**Records provided:**
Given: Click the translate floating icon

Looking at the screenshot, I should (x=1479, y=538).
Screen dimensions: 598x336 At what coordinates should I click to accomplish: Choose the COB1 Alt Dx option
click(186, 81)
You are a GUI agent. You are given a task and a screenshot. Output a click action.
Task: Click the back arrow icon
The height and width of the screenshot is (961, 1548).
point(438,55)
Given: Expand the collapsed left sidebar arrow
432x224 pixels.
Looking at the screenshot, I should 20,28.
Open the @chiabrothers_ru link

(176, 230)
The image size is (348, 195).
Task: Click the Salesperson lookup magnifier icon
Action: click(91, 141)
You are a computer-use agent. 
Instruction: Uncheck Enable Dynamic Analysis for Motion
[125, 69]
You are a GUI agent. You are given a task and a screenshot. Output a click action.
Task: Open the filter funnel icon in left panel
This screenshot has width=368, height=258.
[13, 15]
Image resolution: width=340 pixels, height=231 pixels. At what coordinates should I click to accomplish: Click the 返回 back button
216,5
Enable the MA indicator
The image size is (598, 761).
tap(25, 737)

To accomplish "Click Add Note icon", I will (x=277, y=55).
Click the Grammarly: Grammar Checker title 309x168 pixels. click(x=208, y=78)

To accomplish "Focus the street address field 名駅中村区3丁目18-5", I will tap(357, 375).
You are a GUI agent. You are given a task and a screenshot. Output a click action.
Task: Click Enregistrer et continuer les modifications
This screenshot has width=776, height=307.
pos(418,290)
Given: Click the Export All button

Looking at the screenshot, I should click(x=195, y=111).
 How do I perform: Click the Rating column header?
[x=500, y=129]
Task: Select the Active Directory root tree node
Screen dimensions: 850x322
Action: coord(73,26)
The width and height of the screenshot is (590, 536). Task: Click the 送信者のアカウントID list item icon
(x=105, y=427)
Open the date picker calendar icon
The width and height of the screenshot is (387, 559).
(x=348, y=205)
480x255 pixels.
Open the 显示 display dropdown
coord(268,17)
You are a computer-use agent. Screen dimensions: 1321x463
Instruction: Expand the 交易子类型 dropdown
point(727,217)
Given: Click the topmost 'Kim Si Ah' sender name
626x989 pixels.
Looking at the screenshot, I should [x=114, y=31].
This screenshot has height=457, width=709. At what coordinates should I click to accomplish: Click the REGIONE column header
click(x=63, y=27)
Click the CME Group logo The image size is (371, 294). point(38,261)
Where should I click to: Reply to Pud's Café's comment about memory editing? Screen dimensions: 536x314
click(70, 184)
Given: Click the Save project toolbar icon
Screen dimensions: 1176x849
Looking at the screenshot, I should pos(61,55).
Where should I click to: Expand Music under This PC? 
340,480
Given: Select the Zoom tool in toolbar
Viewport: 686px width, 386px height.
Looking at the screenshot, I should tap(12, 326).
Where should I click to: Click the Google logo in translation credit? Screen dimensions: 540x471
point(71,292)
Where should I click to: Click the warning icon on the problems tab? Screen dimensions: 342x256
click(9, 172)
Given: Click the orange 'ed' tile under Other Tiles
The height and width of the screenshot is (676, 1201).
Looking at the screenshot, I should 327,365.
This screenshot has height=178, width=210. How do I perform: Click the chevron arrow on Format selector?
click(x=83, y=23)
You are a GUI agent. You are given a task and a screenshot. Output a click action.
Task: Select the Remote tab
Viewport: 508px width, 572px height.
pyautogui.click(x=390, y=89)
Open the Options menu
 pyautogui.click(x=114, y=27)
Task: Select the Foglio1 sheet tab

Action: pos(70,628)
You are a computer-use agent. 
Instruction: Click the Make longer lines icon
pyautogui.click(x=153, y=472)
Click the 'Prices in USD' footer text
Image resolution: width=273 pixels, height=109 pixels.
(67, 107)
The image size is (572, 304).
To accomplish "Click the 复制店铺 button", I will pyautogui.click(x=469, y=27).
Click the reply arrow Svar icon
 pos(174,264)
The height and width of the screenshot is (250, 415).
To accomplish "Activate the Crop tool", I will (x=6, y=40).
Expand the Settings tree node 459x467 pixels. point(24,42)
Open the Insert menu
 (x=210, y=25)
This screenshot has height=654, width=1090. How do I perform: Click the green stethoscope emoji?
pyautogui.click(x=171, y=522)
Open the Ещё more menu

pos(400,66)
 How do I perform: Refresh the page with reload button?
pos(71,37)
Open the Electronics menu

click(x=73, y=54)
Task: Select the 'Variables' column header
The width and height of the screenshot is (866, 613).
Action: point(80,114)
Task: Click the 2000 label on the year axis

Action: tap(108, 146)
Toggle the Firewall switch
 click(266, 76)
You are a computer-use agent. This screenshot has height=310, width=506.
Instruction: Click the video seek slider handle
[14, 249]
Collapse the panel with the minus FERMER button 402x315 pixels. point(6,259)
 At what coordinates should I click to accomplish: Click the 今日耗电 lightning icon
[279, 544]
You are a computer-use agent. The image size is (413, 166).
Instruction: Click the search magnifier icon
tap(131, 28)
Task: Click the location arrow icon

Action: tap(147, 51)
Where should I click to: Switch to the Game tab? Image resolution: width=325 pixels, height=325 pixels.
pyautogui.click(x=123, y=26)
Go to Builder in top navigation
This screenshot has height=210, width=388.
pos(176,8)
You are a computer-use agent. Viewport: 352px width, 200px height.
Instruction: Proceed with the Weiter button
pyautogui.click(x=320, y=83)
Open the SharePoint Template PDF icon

**What is required:**
Please write out the whole of the material exactly.

**Exercise answer:**
Given: Click the translate floating icon

Looking at the screenshot, I should (x=1479, y=538).
Screen dimensions: 598x336 At what coordinates should I click to accomplish: Choose the COB1 Alt Dx option
click(186, 81)
You are a GUI agent. You are given a task and a screenshot. Output a click action.
Task: Click the back arrow icon
The height and width of the screenshot is (961, 1548).
point(438,55)
Given: Expand the collapsed left sidebar arrow
432x224 pixels.
Looking at the screenshot, I should 20,28.
Open the @chiabrothers_ru link

(176, 230)
The image size is (348, 195).
Task: Click the Salesperson lookup magnifier icon
Action: click(91, 141)
You are a computer-use agent. 
Instruction: Uncheck Enable Dynamic Analysis for Motion
[125, 69]
You are a GUI agent. You are given a task and a screenshot. Output a click action.
Task: Open the filter funnel icon in left panel
This screenshot has width=368, height=258.
[13, 15]
Image resolution: width=340 pixels, height=231 pixels. At what coordinates should I click to accomplish: Click the 返回 back button
216,5
Enable the MA indicator
The image size is (598, 761).
tap(25, 737)

To accomplish "Click Add Note icon", I will (x=277, y=55).
Click the Grammarly: Grammar Checker title 309x168 pixels. click(x=208, y=78)

To accomplish "Focus the street address field 名駅中村区3丁目18-5", I will tap(357, 375).
You are a GUI agent. You are given a task and a screenshot. Output a click action.
Task: Click Enregistrer et continuer les modifications
This screenshot has width=776, height=307.
pos(418,290)
Given: Click the Export All button

Looking at the screenshot, I should click(x=195, y=111).
 How do I perform: Click the Rating column header?
[x=500, y=129]
Task: Select the Active Directory root tree node
Screen dimensions: 850x322
Action: coord(73,26)
The width and height of the screenshot is (590, 536). Task: Click the 送信者のアカウントID list item icon
(x=105, y=427)
Open the date picker calendar icon
The width and height of the screenshot is (387, 559).
(x=348, y=205)
480x255 pixels.
Open the 显示 display dropdown
coord(268,17)
You are a computer-use agent. Screen dimensions: 1321x463
Instruction: Expand the 交易子类型 dropdown
point(727,217)
Given: Click the topmost 'Kim Si Ah' sender name
626x989 pixels.
Looking at the screenshot, I should [x=114, y=31].
This screenshot has height=457, width=709. At what coordinates should I click to accomplish: Click the REGIONE column header
click(x=63, y=27)
Click the CME Group logo The image size is (371, 294). point(38,261)
Where should I click to: Reply to Pud's Café's comment about memory editing? Screen dimensions: 536x314
click(70, 184)
Given: Click the Save project toolbar icon
Screen dimensions: 1176x849
Looking at the screenshot, I should pos(61,55).
Where should I click to: Expand Music under This PC? 
340,480
Given: Select the Zoom tool in toolbar
Viewport: 686px width, 386px height.
Looking at the screenshot, I should tap(12, 326).
Where should I click to: Click the Google logo in translation credit? Screen dimensions: 540x471
point(71,292)
Where should I click to: Click the warning icon on the problems tab? Screen dimensions: 342x256
click(9, 172)
Given: Click the orange 'ed' tile under Other Tiles
The height and width of the screenshot is (676, 1201).
Looking at the screenshot, I should 327,365.
This screenshot has height=178, width=210. How do I perform: Click the chevron arrow on Format selector?
click(x=83, y=23)
You are a GUI agent. You are given a task and a screenshot. Output a click action.
Task: Select the Remote tab
Viewport: 508px width, 572px height.
pyautogui.click(x=390, y=89)
Open the Options menu
 pyautogui.click(x=114, y=27)
Task: Select the Foglio1 sheet tab

Action: pos(70,628)
You are a computer-use agent. 
Instruction: Click the Make longer lines icon
pyautogui.click(x=153, y=472)
Click the 'Prices in USD' footer text
Image resolution: width=273 pixels, height=109 pixels.
(67, 107)
The image size is (572, 304).
To accomplish "Click the 复制店铺 button", I will pyautogui.click(x=469, y=27).
Click the reply arrow Svar icon
 pos(174,264)
The height and width of the screenshot is (250, 415).
To accomplish "Activate the Crop tool", I will (x=6, y=40).
Expand the Settings tree node 459x467 pixels. point(24,42)
Open the Insert menu
 (x=210, y=25)
This screenshot has height=654, width=1090. How do I perform: Click the green stethoscope emoji?
pyautogui.click(x=171, y=522)
Open the Ещё more menu

pos(400,66)
 How do I perform: Refresh the page with reload button?
pos(71,37)
Open the Electronics menu

click(x=73, y=54)
Task: Select the 'Variables' column header
The width and height of the screenshot is (866, 613).
Action: point(80,114)
Task: Click the 2000 label on the year axis

Action: tap(108, 146)
Toggle the Firewall switch
 click(266, 76)
You are a computer-use agent. This screenshot has height=310, width=506.
Instruction: Click the video seek slider handle
[14, 249]
Collapse the panel with the minus FERMER button 402x315 pixels. point(6,259)
 At what coordinates should I click to accomplish: Click the 今日耗电 lightning icon
[279, 544]
You are a computer-use agent. The image size is (413, 166).
Instruction: Click the search magnifier icon
tap(131, 28)
Task: Click the location arrow icon

Action: tap(147, 51)
Where should I click to: Switch to the Game tab? Image resolution: width=325 pixels, height=325 pixels.
pyautogui.click(x=123, y=26)
Go to Builder in top navigation
This screenshot has height=210, width=388.
pos(176,8)
You are a computer-use agent. Viewport: 352px width, 200px height.
Instruction: Proceed with the Weiter button
pyautogui.click(x=320, y=83)
Open the SharePoint Template PDF icon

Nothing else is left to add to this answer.